◆ **WHAT THIS TASK INVOLVES**: Where a line of the data holds the word "Pinterest", copy that line.

◆ **RECORD SET**:
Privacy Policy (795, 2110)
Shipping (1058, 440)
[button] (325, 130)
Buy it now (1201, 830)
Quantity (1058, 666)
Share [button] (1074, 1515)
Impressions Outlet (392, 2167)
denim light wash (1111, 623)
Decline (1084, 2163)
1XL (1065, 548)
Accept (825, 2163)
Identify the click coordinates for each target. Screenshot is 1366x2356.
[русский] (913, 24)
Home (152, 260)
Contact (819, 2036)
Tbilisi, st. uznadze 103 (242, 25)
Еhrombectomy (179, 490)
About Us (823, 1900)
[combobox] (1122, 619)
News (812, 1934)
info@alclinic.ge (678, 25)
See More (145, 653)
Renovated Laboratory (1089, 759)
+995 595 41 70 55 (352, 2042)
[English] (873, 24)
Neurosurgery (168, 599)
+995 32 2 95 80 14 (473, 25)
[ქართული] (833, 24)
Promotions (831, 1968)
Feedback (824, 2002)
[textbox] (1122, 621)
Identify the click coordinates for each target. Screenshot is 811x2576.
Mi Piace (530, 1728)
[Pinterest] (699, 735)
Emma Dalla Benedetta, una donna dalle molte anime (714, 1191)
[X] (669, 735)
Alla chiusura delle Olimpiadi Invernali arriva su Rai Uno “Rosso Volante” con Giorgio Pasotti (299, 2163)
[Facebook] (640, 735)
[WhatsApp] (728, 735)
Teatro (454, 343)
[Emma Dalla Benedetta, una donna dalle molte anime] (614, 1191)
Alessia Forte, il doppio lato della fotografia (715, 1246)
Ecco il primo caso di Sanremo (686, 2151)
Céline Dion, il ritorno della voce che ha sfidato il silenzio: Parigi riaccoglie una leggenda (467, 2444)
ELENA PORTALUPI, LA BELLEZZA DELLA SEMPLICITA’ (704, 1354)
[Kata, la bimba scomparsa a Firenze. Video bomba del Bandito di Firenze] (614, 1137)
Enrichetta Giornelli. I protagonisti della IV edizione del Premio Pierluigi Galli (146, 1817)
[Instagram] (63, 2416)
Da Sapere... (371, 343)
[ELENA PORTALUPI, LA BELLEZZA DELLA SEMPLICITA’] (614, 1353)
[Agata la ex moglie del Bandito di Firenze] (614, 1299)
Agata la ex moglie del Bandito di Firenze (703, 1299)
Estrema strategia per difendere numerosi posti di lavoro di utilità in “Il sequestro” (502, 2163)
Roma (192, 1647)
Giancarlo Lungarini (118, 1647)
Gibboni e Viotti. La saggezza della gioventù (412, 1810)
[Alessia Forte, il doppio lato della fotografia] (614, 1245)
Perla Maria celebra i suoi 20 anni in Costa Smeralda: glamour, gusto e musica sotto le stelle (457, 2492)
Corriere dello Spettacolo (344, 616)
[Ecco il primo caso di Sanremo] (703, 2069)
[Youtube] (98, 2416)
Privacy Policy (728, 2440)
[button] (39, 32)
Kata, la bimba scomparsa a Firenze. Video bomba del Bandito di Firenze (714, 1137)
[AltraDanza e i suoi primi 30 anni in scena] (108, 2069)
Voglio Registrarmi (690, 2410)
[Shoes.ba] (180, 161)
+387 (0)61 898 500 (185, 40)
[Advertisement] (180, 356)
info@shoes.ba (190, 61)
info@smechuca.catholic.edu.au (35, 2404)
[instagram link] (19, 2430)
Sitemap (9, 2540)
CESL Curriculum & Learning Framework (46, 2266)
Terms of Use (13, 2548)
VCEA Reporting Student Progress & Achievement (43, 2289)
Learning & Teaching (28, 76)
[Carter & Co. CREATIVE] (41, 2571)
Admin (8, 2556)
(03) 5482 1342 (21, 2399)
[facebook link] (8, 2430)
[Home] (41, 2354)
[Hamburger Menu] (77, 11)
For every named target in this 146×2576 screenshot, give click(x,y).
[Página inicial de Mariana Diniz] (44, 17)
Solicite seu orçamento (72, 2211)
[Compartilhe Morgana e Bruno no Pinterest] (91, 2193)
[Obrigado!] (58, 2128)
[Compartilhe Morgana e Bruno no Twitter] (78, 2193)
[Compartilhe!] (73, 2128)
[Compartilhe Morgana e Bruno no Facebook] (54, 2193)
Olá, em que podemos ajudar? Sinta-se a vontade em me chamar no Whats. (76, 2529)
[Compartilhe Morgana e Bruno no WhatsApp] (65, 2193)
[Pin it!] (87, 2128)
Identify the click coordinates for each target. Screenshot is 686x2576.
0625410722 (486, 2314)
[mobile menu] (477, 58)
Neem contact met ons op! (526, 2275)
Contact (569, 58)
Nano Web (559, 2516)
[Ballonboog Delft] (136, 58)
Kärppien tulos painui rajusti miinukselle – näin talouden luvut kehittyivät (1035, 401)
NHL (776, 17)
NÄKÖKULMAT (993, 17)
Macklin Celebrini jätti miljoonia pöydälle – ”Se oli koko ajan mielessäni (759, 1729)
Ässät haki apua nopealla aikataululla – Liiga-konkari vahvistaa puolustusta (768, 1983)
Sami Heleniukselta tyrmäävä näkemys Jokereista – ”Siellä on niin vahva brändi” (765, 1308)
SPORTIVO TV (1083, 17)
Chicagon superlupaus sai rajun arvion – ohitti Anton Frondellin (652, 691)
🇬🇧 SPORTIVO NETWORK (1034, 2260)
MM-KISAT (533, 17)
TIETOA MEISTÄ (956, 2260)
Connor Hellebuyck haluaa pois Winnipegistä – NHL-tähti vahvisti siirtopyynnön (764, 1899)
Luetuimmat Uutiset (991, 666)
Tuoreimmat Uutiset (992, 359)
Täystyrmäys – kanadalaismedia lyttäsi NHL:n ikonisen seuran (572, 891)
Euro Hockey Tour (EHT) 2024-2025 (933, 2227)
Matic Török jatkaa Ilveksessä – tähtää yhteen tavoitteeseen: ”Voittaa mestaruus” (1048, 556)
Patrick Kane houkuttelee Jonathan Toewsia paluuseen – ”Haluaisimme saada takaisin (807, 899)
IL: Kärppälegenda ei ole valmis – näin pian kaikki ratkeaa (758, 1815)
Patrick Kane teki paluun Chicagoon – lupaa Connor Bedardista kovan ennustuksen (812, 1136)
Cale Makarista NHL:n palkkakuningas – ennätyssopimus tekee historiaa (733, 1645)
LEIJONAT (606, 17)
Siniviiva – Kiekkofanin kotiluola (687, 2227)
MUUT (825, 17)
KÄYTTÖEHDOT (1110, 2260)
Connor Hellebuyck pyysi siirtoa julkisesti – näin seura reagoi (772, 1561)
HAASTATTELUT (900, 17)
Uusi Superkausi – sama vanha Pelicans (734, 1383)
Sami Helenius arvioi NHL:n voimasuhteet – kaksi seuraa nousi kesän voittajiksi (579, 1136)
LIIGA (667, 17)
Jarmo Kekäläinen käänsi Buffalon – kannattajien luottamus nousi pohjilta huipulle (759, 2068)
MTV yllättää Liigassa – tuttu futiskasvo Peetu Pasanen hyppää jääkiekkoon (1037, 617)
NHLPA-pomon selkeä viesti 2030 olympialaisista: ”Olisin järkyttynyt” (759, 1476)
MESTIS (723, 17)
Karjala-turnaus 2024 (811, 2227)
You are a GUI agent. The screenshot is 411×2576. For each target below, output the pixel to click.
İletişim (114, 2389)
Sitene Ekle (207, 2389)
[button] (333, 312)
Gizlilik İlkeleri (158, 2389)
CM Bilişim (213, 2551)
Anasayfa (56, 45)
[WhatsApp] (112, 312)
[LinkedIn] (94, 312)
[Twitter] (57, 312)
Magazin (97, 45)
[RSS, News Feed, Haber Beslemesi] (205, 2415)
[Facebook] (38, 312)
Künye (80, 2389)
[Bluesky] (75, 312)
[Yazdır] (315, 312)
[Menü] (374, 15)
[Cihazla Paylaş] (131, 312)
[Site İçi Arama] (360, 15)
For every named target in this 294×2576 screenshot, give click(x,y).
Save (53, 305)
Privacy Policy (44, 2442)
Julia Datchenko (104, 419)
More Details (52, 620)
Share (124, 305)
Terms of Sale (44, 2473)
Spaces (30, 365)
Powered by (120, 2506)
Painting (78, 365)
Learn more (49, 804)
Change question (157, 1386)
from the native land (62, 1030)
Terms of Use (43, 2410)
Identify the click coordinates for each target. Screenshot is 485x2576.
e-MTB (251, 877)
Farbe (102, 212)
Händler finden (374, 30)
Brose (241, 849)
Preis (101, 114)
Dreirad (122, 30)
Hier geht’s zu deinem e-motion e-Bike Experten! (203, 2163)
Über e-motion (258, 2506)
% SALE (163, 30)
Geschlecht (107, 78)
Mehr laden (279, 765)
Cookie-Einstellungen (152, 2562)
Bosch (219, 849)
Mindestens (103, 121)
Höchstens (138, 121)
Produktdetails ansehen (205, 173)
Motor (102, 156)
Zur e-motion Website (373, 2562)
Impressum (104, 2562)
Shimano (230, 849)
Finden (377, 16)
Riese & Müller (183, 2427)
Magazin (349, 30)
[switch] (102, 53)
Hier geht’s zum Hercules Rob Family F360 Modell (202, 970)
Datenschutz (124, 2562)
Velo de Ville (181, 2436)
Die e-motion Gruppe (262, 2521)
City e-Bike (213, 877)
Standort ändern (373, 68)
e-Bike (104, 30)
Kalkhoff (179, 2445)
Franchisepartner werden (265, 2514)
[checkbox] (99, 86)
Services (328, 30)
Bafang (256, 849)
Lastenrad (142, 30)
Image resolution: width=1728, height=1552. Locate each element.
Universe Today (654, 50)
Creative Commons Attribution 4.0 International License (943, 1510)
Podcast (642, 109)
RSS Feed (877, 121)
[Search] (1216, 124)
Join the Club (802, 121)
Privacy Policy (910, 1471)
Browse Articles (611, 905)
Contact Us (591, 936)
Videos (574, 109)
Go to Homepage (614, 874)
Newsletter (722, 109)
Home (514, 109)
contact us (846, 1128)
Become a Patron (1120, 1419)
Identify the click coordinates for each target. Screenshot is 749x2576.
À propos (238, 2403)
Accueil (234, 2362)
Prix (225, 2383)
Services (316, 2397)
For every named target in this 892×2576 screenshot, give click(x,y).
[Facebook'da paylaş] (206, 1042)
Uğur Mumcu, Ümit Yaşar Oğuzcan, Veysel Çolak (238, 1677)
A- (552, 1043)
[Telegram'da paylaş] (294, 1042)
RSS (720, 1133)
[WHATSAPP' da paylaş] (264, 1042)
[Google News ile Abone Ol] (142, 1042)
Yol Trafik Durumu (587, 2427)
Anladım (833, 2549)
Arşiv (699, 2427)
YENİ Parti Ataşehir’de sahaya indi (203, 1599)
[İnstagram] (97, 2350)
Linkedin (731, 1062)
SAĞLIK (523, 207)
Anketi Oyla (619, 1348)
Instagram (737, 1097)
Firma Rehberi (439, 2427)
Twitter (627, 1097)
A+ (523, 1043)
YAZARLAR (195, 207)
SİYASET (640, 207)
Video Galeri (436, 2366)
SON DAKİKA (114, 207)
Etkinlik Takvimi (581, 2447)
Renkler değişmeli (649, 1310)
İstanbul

◆ **ANSWER BOX**:
[Pinterest] (699, 735)
[Compartilhe Morgana e Bruno no Pinterest] (91, 2193)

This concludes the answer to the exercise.